May 12, 2011, 5:28 PM EDT
You may not remember Chris Herren, the Massachusetts prep star, a second round pick of the Nuggets in 1999 out of Fresno State (when Jerry Tarkanian was there).
He played a rookie season with the Nuggets before getting the dream of every young New England hoopster — he was traded to the Celtics.
Drugs would rob him of that.
A quick and strong point guard he was out of the league in two years. Long before less talented guards.
In his stunning autobiography “Basketball Junkie” excerpted at SLAM (via Ball Don’t Lie), Herren recounts his drug addicted days. How he drove his kids around drunk and on heroin. How he was so far gone he needed the high just to function.
What follows is a part of that except, but it’s far from the part that is the most challenging. This is not the part that describes how far down the rabbit hole he went, it’s just the start. You should go read the whole thing.
In October 2000 I was introduced at a press conference as the newest member of the Boston Celtics, one of a handful of New England guys who had ever played for the team.
The Celtics were everything when I was a kid. I idolized them. When I was out in the driveway with the spotlight on the basket, playing imaginary games in my head, the shot clock ticking off while I made the big shot to win the game, I was Danny Ainge, Larry Bird. Every ball I bounced, every shot I took, it was always about the Celtics. My father had taken me and my brother to a big rally in Government Center in Boston in 1986 when they won the title. I was 11 years old. I even had an autographed picture of Larry Bird, which said, “To Chris, keep playing,” signed on a place mat from a Boston bar that my father and his cronies used to frequent.
But that day at the press conference, none of that mattered. That day should have been one of the highlights of my life. Instead, it’s all a blur, half-remembered, if remembered at all. My life was much too painful by then. Everything was about just trying to get through the day and keep the lie going, because the reality was that by the time I got to the Celtics, I was hooked on OxyContin.
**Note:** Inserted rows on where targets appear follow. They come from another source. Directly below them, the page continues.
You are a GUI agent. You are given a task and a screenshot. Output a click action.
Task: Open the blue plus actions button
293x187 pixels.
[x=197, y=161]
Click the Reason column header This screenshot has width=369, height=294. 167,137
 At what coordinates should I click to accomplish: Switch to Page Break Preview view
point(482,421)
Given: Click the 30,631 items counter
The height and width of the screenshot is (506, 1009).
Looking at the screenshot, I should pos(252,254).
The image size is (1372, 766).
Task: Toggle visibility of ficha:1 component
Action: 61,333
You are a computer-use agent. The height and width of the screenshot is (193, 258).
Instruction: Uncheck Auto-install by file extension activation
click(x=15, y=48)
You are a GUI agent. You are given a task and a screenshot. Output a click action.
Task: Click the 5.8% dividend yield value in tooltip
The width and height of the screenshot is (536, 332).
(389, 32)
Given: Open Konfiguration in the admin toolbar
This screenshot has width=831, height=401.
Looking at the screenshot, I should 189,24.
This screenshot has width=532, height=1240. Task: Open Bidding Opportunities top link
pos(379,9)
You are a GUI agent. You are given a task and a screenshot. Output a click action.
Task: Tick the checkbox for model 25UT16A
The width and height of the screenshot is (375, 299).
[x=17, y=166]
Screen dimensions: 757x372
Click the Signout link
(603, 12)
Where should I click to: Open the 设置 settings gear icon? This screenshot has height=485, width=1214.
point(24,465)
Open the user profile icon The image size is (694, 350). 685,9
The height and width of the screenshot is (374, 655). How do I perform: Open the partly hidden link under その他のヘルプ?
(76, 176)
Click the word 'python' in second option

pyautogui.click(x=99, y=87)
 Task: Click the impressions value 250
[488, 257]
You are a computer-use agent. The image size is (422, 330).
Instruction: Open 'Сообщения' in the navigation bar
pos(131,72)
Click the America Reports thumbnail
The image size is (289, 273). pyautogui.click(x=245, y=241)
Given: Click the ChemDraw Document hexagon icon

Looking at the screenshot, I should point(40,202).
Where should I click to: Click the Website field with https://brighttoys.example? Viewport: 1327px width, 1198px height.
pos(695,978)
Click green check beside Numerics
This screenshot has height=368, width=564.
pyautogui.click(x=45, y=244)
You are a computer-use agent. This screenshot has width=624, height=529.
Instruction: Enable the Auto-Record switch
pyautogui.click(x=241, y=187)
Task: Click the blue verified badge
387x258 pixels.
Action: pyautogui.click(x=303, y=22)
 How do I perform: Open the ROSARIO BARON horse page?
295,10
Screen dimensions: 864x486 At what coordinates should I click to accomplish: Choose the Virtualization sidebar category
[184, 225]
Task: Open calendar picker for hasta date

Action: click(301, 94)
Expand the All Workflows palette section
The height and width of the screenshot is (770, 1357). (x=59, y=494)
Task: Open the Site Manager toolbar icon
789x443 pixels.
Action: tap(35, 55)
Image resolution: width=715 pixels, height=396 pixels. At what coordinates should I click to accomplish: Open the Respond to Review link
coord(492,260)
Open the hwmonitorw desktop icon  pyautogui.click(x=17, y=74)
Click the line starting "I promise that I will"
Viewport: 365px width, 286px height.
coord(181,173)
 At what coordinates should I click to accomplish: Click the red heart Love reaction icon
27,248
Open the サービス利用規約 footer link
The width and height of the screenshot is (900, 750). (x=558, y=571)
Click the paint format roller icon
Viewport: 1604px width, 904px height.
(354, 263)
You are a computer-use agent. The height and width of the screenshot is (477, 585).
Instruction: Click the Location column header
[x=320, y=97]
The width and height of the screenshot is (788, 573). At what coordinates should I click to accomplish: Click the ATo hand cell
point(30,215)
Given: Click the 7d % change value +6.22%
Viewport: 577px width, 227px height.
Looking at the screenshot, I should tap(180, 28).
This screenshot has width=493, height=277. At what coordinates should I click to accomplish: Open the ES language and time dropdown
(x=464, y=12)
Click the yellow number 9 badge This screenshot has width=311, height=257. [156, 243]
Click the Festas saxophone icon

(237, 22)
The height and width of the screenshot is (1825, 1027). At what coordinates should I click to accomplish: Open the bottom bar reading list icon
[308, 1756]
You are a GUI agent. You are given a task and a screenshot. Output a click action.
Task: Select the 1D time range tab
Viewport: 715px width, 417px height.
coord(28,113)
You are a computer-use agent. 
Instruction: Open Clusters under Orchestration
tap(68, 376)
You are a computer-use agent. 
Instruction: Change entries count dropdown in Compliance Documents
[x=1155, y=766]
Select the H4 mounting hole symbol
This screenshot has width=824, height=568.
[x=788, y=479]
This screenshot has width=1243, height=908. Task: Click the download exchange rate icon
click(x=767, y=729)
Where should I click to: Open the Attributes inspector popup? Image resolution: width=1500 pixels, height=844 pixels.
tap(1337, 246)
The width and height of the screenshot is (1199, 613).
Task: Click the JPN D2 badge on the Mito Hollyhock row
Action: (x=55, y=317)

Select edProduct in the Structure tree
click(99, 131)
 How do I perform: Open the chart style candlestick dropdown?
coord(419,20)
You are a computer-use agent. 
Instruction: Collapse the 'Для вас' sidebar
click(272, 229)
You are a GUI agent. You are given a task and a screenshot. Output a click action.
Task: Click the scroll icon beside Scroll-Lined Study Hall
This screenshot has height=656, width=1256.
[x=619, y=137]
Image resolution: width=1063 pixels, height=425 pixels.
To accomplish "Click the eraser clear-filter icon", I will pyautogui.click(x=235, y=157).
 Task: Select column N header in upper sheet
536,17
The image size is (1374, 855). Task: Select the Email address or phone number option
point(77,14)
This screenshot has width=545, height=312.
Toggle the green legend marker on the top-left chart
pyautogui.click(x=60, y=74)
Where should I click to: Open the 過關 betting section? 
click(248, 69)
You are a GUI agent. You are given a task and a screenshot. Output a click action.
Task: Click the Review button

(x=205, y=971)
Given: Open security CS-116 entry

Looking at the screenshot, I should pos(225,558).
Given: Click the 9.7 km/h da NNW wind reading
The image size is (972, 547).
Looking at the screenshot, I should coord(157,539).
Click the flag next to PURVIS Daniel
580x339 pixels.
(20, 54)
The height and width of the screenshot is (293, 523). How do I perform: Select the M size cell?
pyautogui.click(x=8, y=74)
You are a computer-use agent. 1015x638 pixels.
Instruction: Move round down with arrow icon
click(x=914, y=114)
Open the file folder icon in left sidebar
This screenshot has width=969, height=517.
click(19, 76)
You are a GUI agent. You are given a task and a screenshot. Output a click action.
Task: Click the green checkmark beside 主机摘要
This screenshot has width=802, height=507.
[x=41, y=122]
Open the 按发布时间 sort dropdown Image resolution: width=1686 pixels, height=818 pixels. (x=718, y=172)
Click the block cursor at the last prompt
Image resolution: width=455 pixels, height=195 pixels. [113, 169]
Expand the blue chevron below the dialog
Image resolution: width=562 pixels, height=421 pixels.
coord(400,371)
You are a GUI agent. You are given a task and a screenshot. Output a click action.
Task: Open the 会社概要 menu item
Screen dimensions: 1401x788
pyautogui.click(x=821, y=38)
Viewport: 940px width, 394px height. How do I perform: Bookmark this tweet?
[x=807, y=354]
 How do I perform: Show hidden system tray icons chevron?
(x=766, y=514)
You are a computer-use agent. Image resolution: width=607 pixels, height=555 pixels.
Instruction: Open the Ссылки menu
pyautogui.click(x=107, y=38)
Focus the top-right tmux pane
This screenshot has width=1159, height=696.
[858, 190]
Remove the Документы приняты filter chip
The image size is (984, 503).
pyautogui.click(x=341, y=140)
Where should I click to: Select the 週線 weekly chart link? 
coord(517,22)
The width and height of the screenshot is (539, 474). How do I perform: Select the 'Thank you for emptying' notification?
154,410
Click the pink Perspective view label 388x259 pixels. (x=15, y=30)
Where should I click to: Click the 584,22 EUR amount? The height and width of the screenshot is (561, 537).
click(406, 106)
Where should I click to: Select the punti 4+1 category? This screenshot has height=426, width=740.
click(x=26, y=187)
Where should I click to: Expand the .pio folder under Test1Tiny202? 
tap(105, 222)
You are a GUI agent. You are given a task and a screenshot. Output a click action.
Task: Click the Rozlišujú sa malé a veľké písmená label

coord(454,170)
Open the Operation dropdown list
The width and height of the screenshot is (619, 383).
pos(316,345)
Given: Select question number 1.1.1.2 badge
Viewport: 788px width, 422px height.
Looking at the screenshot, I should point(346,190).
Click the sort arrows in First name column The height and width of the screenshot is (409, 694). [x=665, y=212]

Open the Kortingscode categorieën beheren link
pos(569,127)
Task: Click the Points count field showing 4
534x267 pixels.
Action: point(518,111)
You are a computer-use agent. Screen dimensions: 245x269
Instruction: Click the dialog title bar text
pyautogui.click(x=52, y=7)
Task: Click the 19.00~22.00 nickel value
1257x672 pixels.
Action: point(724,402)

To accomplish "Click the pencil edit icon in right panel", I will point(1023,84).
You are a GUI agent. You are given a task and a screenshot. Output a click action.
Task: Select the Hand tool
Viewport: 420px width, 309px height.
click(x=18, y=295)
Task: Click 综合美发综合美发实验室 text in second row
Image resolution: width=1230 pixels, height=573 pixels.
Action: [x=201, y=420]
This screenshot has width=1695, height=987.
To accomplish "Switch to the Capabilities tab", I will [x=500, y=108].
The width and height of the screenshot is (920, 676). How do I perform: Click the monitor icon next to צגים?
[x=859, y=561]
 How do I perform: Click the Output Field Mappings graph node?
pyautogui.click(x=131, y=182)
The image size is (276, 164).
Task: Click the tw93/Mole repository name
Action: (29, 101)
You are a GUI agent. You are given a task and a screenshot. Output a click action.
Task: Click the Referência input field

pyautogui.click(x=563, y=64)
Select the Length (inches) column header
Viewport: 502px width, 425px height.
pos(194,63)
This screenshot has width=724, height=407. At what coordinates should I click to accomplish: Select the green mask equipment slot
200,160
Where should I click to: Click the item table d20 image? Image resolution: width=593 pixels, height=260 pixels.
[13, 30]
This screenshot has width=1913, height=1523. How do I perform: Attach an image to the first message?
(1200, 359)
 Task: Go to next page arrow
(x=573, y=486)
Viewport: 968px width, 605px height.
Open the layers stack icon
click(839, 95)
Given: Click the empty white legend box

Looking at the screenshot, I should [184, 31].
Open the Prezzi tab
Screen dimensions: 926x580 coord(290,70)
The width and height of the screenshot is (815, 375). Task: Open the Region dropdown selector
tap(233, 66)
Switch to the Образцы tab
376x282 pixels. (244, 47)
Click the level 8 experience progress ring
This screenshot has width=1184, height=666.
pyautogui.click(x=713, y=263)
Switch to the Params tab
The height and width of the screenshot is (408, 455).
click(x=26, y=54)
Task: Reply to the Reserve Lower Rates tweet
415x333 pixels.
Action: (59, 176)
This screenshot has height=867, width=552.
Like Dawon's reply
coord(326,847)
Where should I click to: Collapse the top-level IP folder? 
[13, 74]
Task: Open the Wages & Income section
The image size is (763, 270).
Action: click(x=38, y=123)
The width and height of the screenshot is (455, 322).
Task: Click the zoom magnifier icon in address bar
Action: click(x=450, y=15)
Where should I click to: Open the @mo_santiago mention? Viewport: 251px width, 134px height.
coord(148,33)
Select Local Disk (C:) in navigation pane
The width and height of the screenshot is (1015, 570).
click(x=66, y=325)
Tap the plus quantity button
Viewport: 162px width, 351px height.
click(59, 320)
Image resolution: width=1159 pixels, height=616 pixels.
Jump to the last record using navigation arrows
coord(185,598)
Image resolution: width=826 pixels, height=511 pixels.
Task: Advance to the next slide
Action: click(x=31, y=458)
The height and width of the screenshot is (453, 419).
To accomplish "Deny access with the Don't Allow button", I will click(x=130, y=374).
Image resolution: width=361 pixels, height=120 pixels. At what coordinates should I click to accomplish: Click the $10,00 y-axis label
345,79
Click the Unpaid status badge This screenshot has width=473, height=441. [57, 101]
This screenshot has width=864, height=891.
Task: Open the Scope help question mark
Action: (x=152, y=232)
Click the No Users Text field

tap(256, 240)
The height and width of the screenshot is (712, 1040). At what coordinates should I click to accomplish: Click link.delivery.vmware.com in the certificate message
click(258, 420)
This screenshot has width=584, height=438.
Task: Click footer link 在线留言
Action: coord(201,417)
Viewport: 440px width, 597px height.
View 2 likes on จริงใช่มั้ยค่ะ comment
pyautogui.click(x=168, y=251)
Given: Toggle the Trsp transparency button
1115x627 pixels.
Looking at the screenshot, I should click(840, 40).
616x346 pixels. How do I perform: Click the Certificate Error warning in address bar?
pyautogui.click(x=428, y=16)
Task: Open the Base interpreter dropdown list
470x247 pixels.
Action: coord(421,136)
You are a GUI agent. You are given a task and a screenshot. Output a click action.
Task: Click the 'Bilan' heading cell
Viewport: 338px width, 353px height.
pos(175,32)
I started getting into opiates that summer, when Heather and I left Denver for what was supposed to be a happy summer with our baby, Chris, in Fall River. Actually, I had started in my junior year at Fresno after I came back from rehab and was getting off cocaine. I’d always hated cocaine, even when I was using it, hated coming down from it, the depression, the empty feeling. Cocaine brought me to a point where I couldn’t look at myself. Vicodin was different. Vicodin was mellow. It slowed things down. And for some reason, I could play basketball on it. The first few times it made me sleepy and tired me out, but after a while it was like a pep pill.